Work to complete - Copy the lines below word for word, starting at the line that contains "You are a computer-use" and ending with the last line of the records, both included. Leave the pictures out of your copy.

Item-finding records
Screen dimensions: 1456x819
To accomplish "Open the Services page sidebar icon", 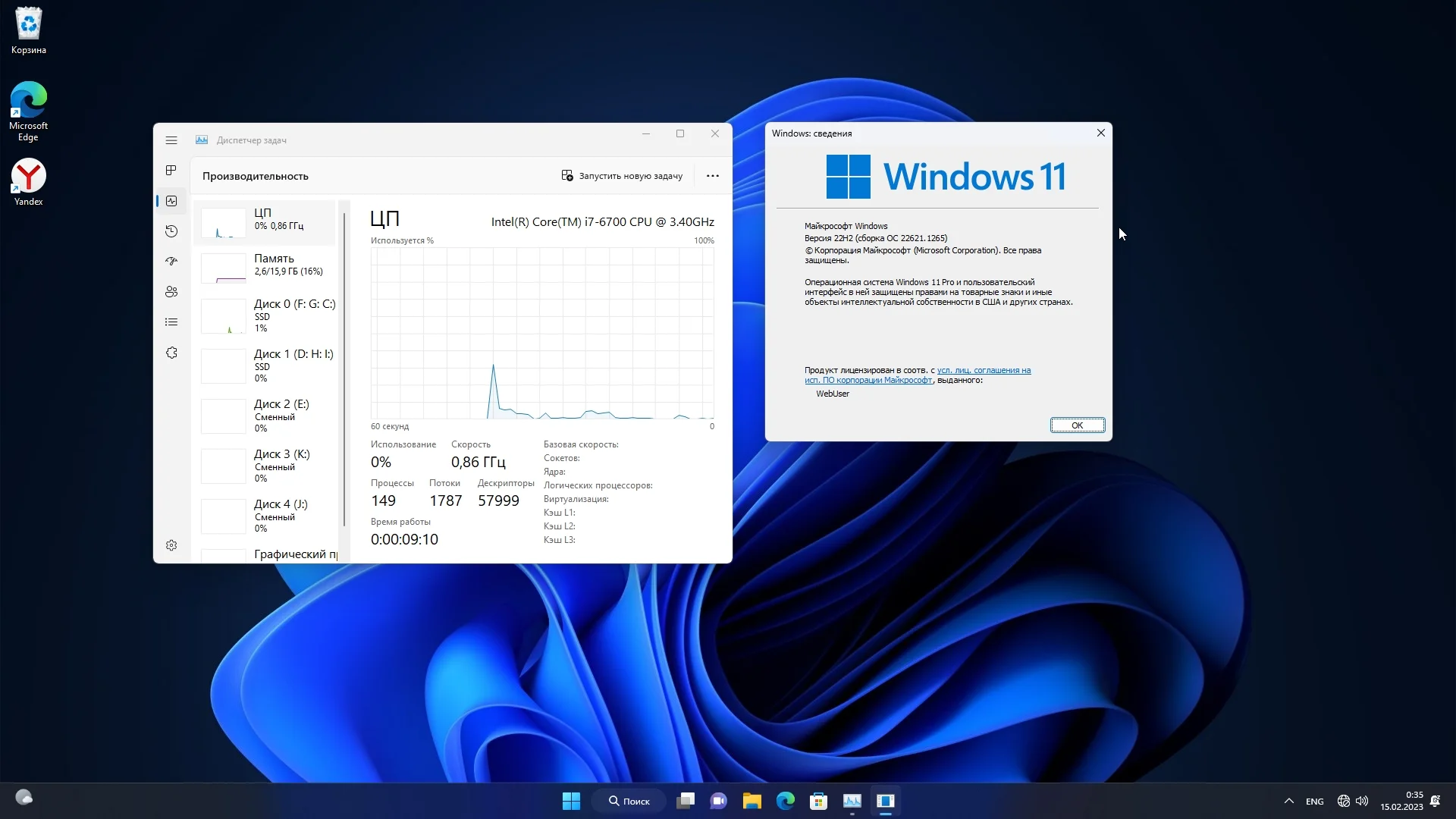I will pos(171,353).
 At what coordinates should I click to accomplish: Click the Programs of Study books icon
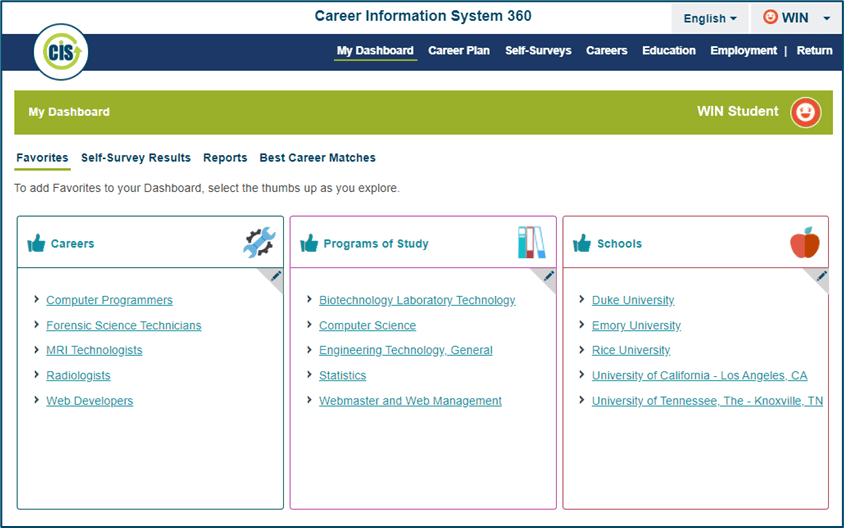532,243
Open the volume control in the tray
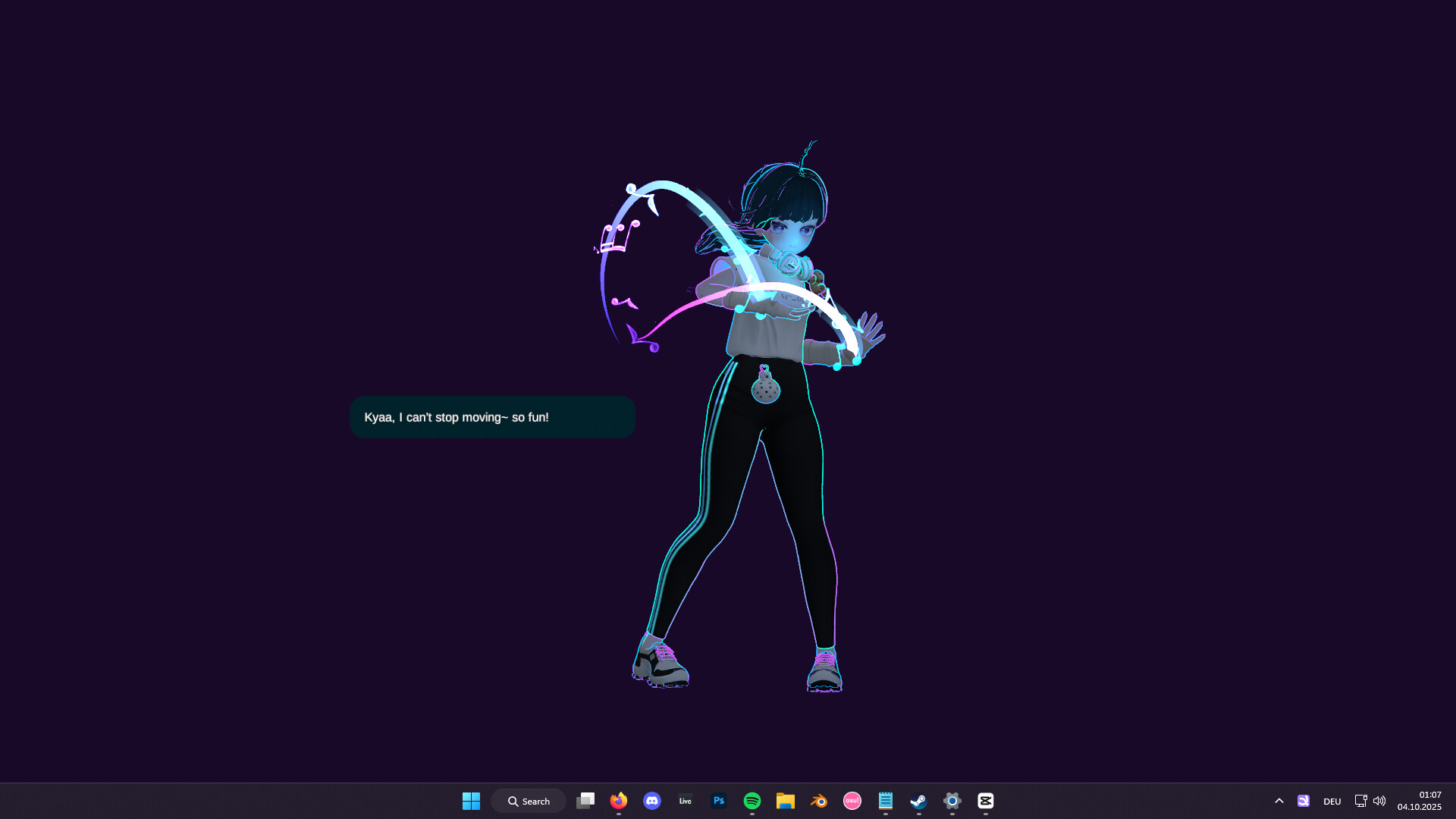This screenshot has width=1456, height=819. point(1379,801)
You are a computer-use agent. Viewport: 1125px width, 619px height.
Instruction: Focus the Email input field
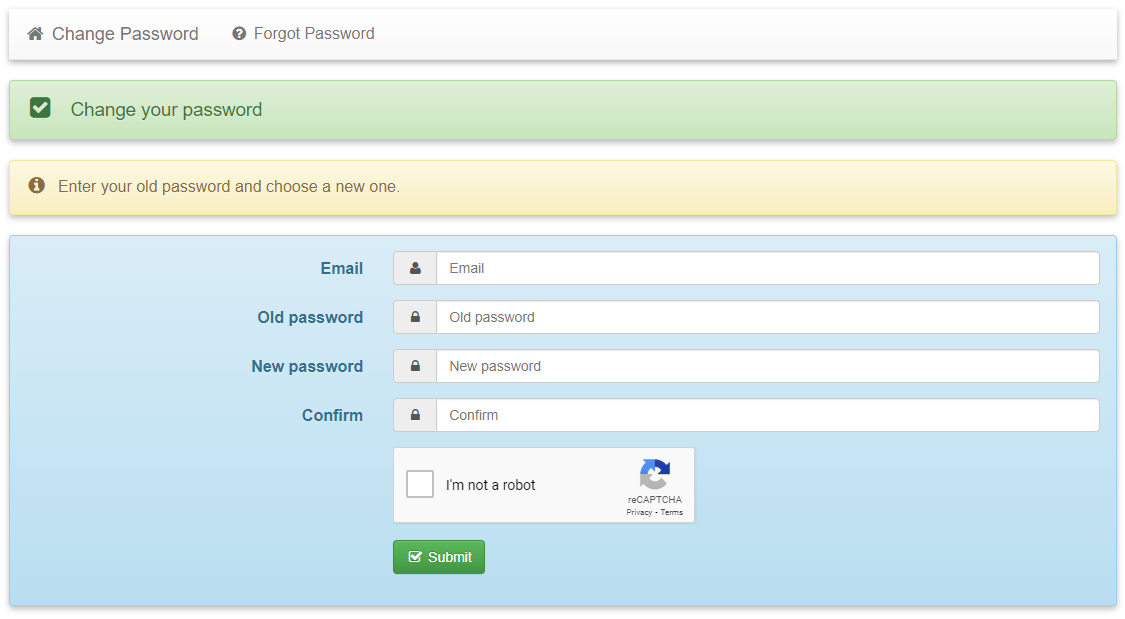(x=767, y=268)
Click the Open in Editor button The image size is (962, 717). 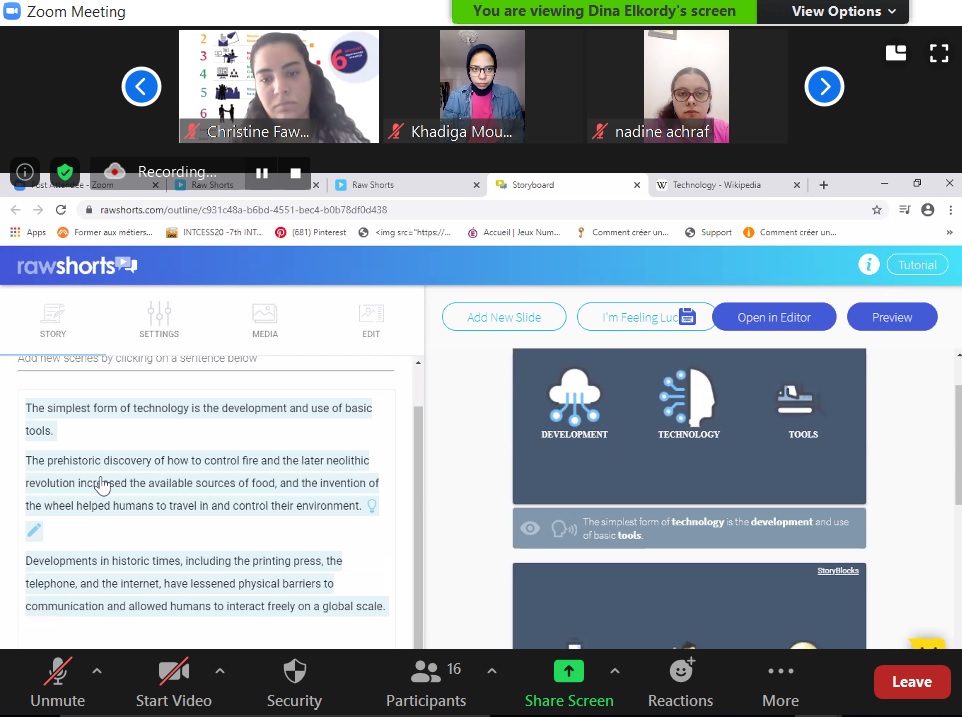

Answer to this problem -
You are a computer-use agent. Viewport: 1125px width, 619px height.
Instruction: Focus the Email input field
(x=767, y=268)
Click the Open in Editor button The image size is (962, 717). 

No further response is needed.